Emily, you may believe you're some kind of iconic trendsetter. But people have been doing this to antique and vintage textiles for centuries. You're just the latest.
This smacks far too much of the same "what's in it for me" approach shown by Gloria Vanderbilt, whose varnished quilt bedroom was all the rage in the 1970s, Emily's in this mode for her benefit -- and no one else. Using handmade 'artisanal' fabrics and fabrics is trendy right now. She is smart enough -- and aware enough -- to take advantage of that interest.
What about the textiles who have disappeared forever, because of this?
Don't give me a big story about honoring tradition, Emily, and expect me to believe it. I don't.
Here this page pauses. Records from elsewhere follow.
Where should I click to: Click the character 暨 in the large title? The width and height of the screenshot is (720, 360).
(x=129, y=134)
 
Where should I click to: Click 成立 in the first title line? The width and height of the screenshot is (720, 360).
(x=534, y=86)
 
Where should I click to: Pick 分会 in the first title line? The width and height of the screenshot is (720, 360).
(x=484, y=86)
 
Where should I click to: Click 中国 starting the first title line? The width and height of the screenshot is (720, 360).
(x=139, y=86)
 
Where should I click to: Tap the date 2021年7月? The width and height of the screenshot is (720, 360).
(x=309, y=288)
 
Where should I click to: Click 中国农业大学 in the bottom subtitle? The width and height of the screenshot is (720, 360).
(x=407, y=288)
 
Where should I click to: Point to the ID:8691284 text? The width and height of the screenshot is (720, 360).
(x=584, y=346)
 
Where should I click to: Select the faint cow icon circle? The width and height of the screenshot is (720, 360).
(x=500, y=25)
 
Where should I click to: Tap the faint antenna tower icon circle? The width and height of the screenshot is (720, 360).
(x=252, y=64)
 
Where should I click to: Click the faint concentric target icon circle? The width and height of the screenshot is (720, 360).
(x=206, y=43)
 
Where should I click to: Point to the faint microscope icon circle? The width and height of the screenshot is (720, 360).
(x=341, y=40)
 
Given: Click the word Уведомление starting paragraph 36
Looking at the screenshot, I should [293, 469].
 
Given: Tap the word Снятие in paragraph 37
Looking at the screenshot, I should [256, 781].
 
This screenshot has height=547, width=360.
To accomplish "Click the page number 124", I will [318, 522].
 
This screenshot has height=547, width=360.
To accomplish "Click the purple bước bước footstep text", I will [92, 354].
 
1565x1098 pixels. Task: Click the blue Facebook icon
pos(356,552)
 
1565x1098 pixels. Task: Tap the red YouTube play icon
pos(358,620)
Calvin Klein has been featuring antique quilts in their backdrops -- then arguing that it's honoring these pieces. (After the company sells them, of course.) Klein's latest collection, via Raf Simons, was a strange mix of hazmat suits and firefighters' jackets, with some printed fabrics jammed on top. Are trendy people REALLY going to wear these? (My own question: will Klein himself wear them? He's rarely shown in anything but basic suits, jeans and cowboy boots.)
My fellow appraisers, whom I respect deeply, are of all sorts of opinions about these developments in the Land of Quilts as Decor (and Costume). Some are outraged. Others are philosophic about it. (After all, it has been going on for a long, long time.) Still others suggest that this may actually be a good thing: that younger collectors may fall in love with textiles, and start to use them as they were originally meant to be. Heck, they may even start to make quilts themselves!
My friendship with Mary, so long ago, makes me skeptical of motives -- but willing to listen.
As long as proper respect is shown. (And frankly, I don't think it is right now.)
To make life even more interesting in the quilt world, Michelle Obama's newly-unveiled portrait (which really doesn't look much like her, but oh well) features our former First Lady in a long gown from Michelle Johnson's 'Milly' collection. Supposedly the designs on it were inspired by the African-American quilts from Gee's Bend.
There's been so much controversy about these quiltmakers over the years -- first and foremost, that they gained very little from their notoriety, since their colorful, fascinating quilts had already been sold to (and marketed by) an older dealer -- and a white man. He is the one who has benefitted financially, not them...though he has been occasionally shamed into giving them slightly more money for appearing during exhibits and such. I am amazed that Wikipedia's entry on the quiltmakers of Gee's Bend leaves this out -- but not surprised. Like the Underground Railroad quilt idea, it's one of the dirty secrets of the museum world.
What does surprise me is that so many proponents of Black American culture -- Mrs. Obama included -- continue to take advantage of these women by promoting the Gee's Bend idea without honoring the actual quilts and their makers.
Sad. Don't they do their homework?
|A Gee's Bend quilting bee 2005 (Wikipedia)|
Flu alert: Although Mr. Fever and his buddy The Cough continue to share our lives, we do both seem to be getting slowly better. I can almost breathe freely now. Almost. But I have this overwhelming desire to nod off at times...like during breakfast. Or at the critical part of a movie.
A few minutes snooze, then I'm back in business. But it does feel a little awkward, to suddenly wake up and find the Brick staring at me.